Varlık Barışı Düzenlemesinden Yararlanmanın İnceleme Sürecindeki Etkisi

       2008 yılında 5811 Sayılı kanun ile başlayan Varlık Barışı düzenlemeleri içerik olarak küçük farklılıklar göstermekle birlikte 6486, 6736, 7143, 7186, 7256 sayılı kanunlar ile ortalama iki yılda bir mükelleflerin önüne fırsat olarak konulmuştur.

       En son 5 Temmuz 2022 tarihli Resmî Gazetede yayımlanan ‘’Devlet Memurları Kanunu ile Bazı Kanunlarda ve 375 sayılı Kanun Hükmünde Kararnamede Değişiklik Yapılmasına Dair Kanun’la varlık barışı düzenlemesi yeniden getirilmiştir.

       Gerek gelir vergisi, gerek kurumlar vergisi mükellefleri için Türkiye’de veya yurtdışında bulunan varlıklarına ilişkin bildirimde bulunma süresinin son günü 31.03.2023 tarihidir.

       Varlık barışı düzenlemeleriyle genel olarak; gelir ve kurumlar vergisi mükelleflerine  yurt dışında ve yurt içinde bulunan kayıt dışı varlıklarını kayda alma, kanunda öngörülen şartları yerine getirmek şartıyla, bu kayda almanın karşılığında bazı avantajlardan yararlanma olanağı verilmektedir.

       Yazımızda varlık barışı düzenlemesinin vergi inceleme sürecindeki etkileri ele alınacağından düzenlemenin içeriğine ilişkin diğer hususlara değinilmeyecektir.

       Varlık barışı kapsamında bildirimde bulunan mükelleflerde vergi inceleme boyutu ile ilgili olarak genelde iki beklenti oluşmaktadır;

       - Varlık barışı kapsamında bildirimde bulunulan yıla ilişkin hiçbir şekilde vergi incelemesine tabi tutulamayacağı beklentisi,

       - Hakkında herhangi bir nedenle vergi incelemesi yapılması durumunda, varlık barışı kapsamında bildirdiği tutarın incelemede bulunan matrah farkından mahsup edilebileceği beklentisi.

       Varlık barışı kapsamında bildirimde bulunulan yıla ilişkin hiçbir şekilde vergi incelemesine tabi tutulamayacağı yönündeki yanlış beklentinin sebebi, varlık barışına ilişkin kanunların tamamında yer alan;  "Bu madde kapsamında bildirilen veya beyan edilen varlıklar nedeniyle hiçbir suretle vergi incelemesi ve vergi tarhiyatı yapılmaz" hükmüdür.

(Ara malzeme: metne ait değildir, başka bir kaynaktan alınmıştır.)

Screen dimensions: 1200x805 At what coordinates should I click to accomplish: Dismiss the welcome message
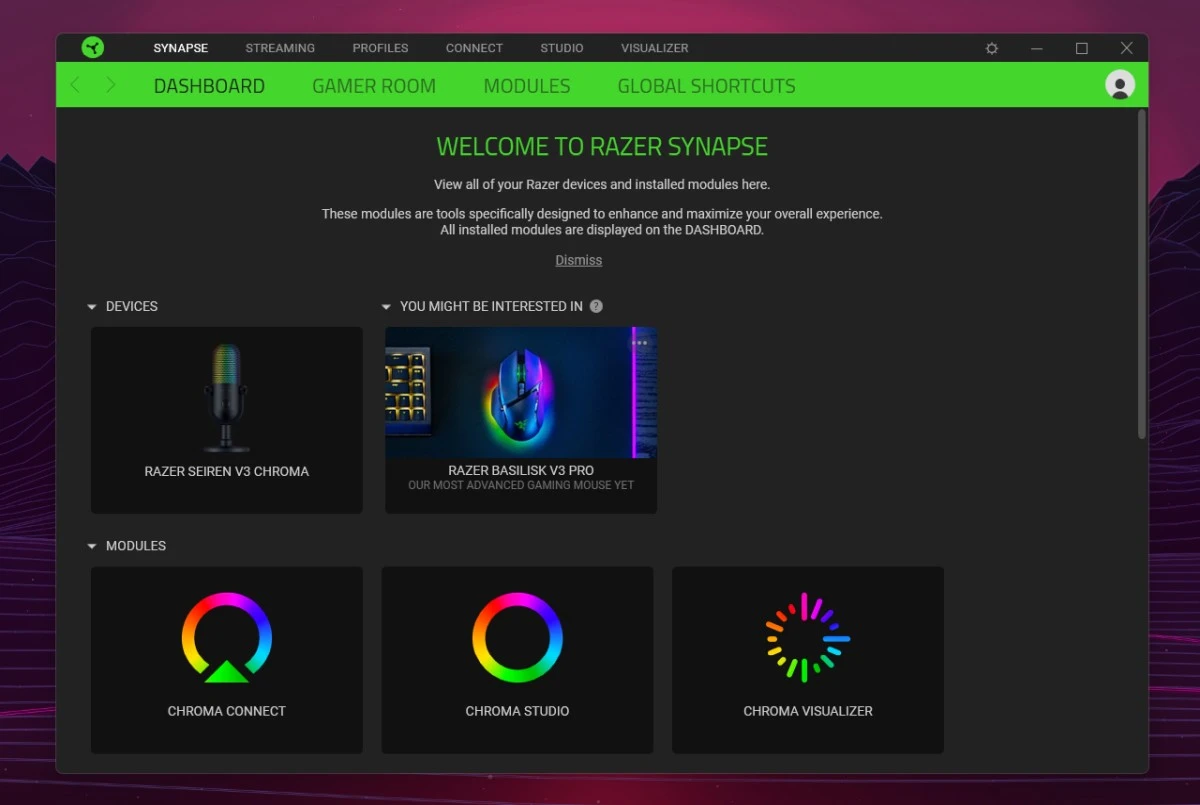[578, 260]
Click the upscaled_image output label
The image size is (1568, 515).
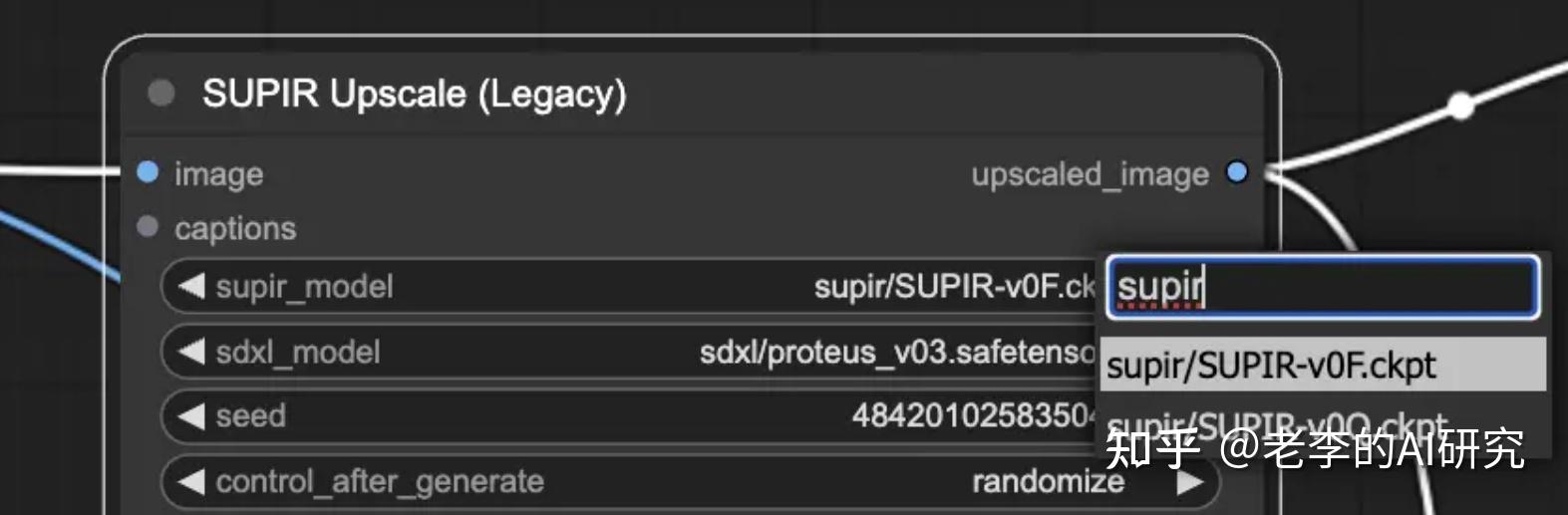1090,174
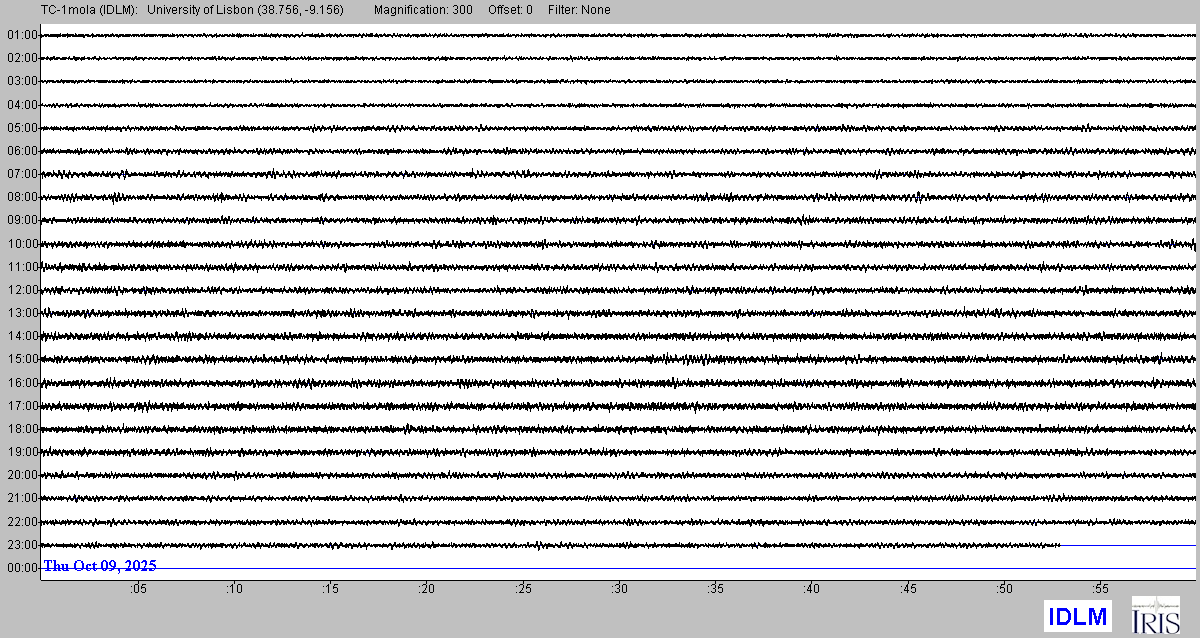Click the :30 minute axis tick label
The width and height of the screenshot is (1200, 638).
[619, 590]
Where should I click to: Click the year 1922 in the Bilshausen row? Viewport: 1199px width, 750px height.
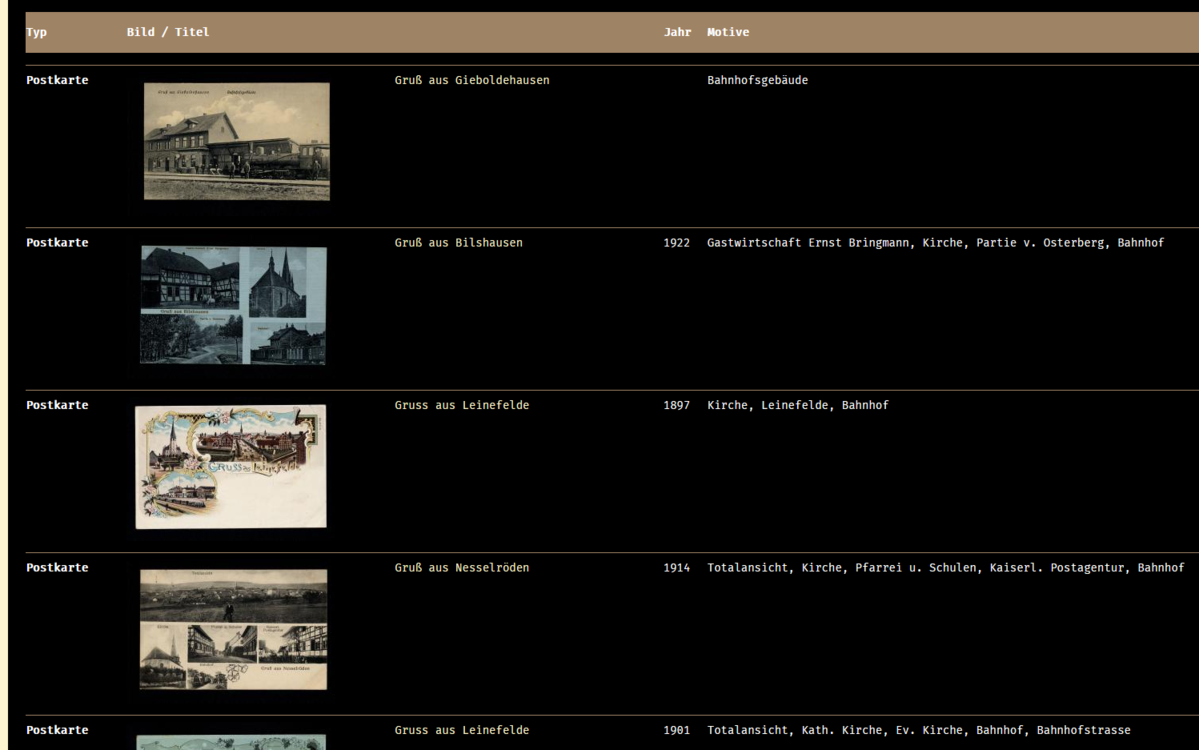(x=676, y=243)
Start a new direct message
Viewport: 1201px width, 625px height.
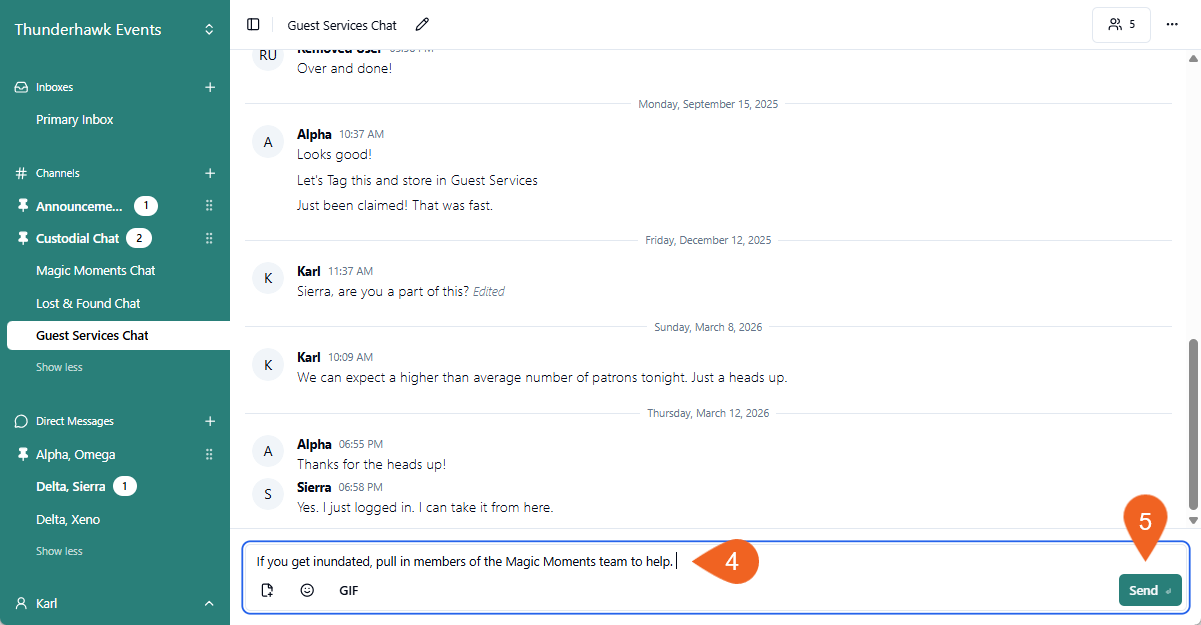click(210, 421)
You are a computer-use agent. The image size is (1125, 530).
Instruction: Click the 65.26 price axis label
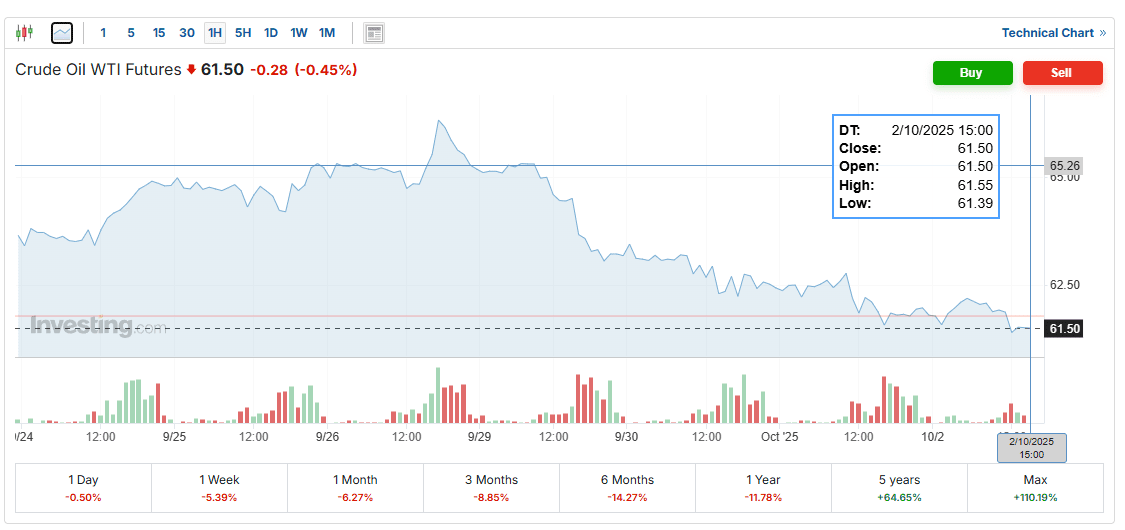(x=1065, y=165)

Bu hükmün 7186 sayılı kanunla Gelir Vergisi Kanununun geçici 90. maddesine eklenmesi, mükelleflerdeki bu beklentiyi daha da kuvvetlendirmiştir.  Oysa bu hüküm ile yasa koyucu sadece kanun kapsamında beyan edilen varlıklarla ilgili inceleme yapılmayacağının ve bu varlıkların kaynağının sorulmayacağının güvencesini vermektedir. Mükelleflerin varlık barışı kapsamında bildirimde bulunması, bildirimde bulunulan yıla ilişkin olarak başka nedenlerle incelemeye alınmalarına engel teşkil etmemektedir.

       Mükelleflerin birçoğunda bulunan, hakkında herhangi bir nedenle vergi incelemesi yapılması durumunda, varlık barışı kapsamında bildirdiği tutarın incelemede bulunan matrah farkından mahsup edilebileceği beklentisinin sebebi ise 7143 sayılı kanun öncesindeki geçmiş varlık barışı kanunlarında mahsup imkanına yer verilmiş olmasıdır.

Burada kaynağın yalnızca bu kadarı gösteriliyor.